Stocks were last higher Aug. 19 at 25.485 million barrels, historical data showed.
Fuel oil imports fell 54.6% in the week ended Oct. 7 to 488,596 mt, while fuel oil exports fell 33.6% to 231,766 mt, the data showed. High sulfur fuel exports to Saudi Arabia and Bangladesh typically ease after the peak summer demand season.
There were no fuel oil exports to Saudi Arabia, New Caledonia or South Korea in the week, while volumes to Bangladesh, a regular buyer of Singapore fuel oil for both power and bunkering, fell 64.2% to 40,203 mt. Exports to Malaysia fell 44.6% on week to 28,064 mt, the data showed.

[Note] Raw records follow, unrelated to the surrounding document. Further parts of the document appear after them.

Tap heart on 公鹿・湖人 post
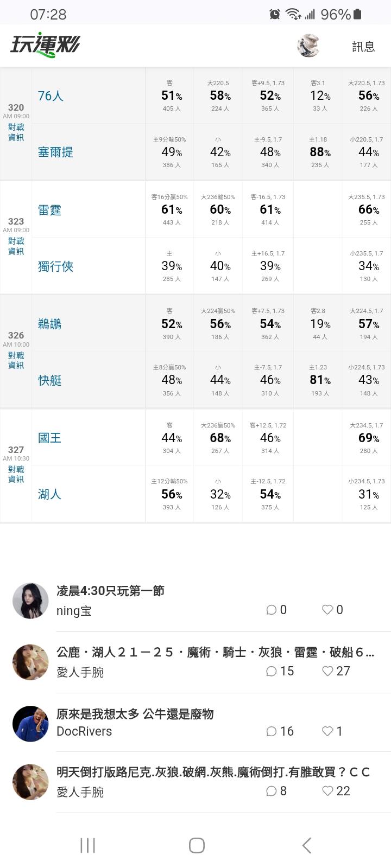Screen dimensions: 391x868 (327, 671)
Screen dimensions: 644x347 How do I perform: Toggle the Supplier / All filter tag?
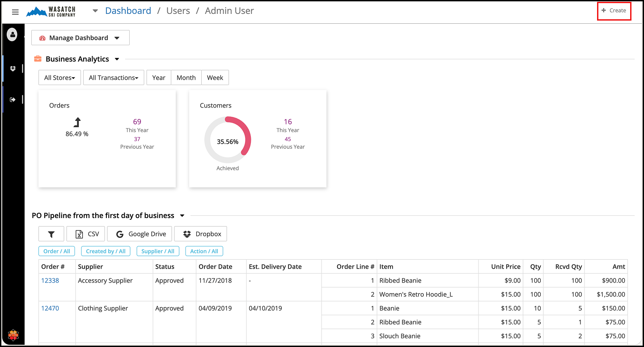pos(158,251)
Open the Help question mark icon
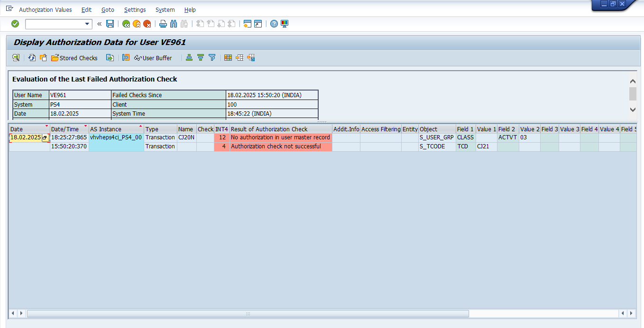This screenshot has height=328, width=644. [x=274, y=24]
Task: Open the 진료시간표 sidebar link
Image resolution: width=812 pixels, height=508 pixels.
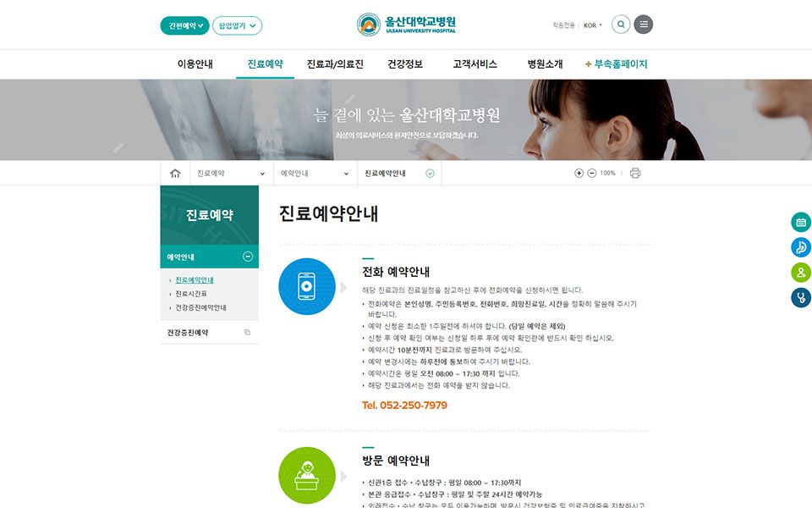Action: pos(191,294)
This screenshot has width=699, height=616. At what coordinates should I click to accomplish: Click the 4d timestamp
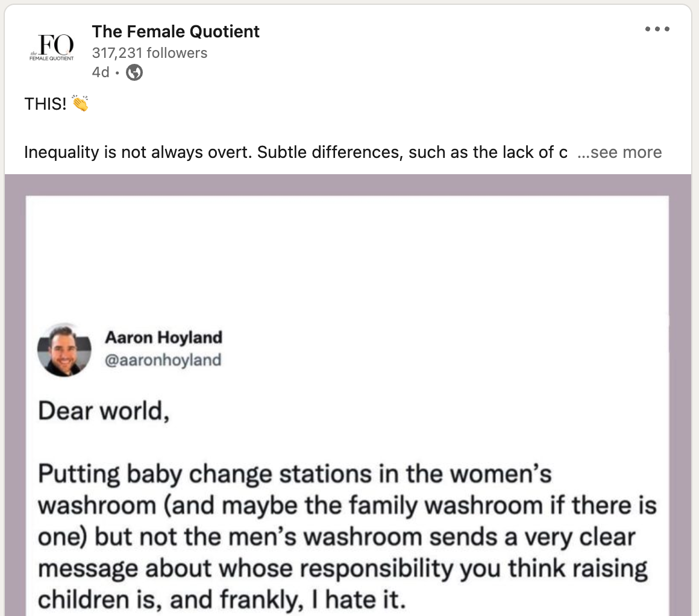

Fuel oil imports were likely to decline in October from September as Asian prices were relatively weak when October-arrival cargoes were traded, traders said.
Imports from most regions fell over Oct. 1-7, while a 41,105 mt shipment arrived from Algeria in the week after no arrivals from Africa the week before.
There were no imports from the Americas in the week, while arrivals from the Middle East fell 62.8% to 49,824 mt, all from Iraq, which typically supplies straight-run fuel oil.
Arrivals from Europe fell 69.8% on week to 42,984 mt, all of it from Italy and the UK, while intra-Asian arrivals, which comprise most of Singapore's imports, fell 46.7% to 308,637 mt on the back of a 52.8% fall in imports from Malaysia to 212,635 mt, the data showed.
BUNKER DEMAND STABLE
Demand for low sulfur bunker fuel in Singapore was largely stable in the week to Oct. 7 from the week before, traders said.
A Singapore-based bunker trader said he had received more inquiries for low sulfur marine gasoil the previous week as its premium to low sulfur fuel oil had narrowed, but demand had tapered off in the week to Oct. 7, even though the spread had narrowed further.
"Most of our inquiries this week are for LSFO," the trader added.
LSMGO averaged $5.50/mt higher than LSFO over Oct. 5-8, S&P, narrowing from $8.20/mt in the week to Oct. 2, S&P Global Platts data showed.
Market participants said demand shift to LSMGO from LSFO was limited as buyers do not typically inquire after LSMGO unless supply of LSFO was tight. This occurred during the IMO 2020 transition in January when LSFO was scarce.
"We don’t necessarily have to buy LSMGO just because the spread is narrowing. We usually opt for LSFO first," a shipowner said.